Start of Block
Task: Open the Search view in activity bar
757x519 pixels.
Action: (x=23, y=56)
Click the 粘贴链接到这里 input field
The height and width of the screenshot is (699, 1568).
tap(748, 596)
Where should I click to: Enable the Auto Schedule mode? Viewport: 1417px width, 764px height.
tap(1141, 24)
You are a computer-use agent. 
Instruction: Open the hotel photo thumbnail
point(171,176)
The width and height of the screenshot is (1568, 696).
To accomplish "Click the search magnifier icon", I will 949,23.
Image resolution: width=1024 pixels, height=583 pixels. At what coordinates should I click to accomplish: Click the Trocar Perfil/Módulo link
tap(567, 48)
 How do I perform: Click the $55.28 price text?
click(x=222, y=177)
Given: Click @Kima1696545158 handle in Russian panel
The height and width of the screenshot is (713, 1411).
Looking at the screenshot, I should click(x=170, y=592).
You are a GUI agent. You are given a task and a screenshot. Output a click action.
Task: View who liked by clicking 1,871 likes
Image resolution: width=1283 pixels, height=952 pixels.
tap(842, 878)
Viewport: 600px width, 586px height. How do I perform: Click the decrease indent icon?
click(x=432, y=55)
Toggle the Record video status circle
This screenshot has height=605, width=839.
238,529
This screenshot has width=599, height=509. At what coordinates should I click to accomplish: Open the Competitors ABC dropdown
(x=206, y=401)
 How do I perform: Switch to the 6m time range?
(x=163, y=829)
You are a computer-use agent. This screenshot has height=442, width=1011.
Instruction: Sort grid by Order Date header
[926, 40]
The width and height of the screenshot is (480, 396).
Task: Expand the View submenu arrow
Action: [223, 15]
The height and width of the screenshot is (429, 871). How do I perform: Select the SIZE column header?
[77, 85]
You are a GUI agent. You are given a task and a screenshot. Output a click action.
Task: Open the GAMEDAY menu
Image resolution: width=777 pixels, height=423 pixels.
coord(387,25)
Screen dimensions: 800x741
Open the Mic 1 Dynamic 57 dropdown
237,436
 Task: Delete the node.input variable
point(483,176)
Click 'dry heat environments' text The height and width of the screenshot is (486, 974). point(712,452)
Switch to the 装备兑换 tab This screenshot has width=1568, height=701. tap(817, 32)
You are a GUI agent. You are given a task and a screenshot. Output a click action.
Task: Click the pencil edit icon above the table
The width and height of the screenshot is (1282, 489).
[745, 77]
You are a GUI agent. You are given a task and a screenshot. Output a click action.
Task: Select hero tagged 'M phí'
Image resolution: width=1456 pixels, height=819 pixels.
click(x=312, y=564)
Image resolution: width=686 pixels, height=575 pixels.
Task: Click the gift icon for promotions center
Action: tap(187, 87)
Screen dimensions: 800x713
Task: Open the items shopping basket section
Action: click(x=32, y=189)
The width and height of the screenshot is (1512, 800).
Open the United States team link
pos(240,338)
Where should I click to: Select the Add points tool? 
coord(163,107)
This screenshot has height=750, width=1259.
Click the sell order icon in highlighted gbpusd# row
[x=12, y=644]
End of Block
__WORK TO COMPLETE__
Across the data, count every line where the string "computer" turns up, then write only that count.

__RESPONSE AREA__
2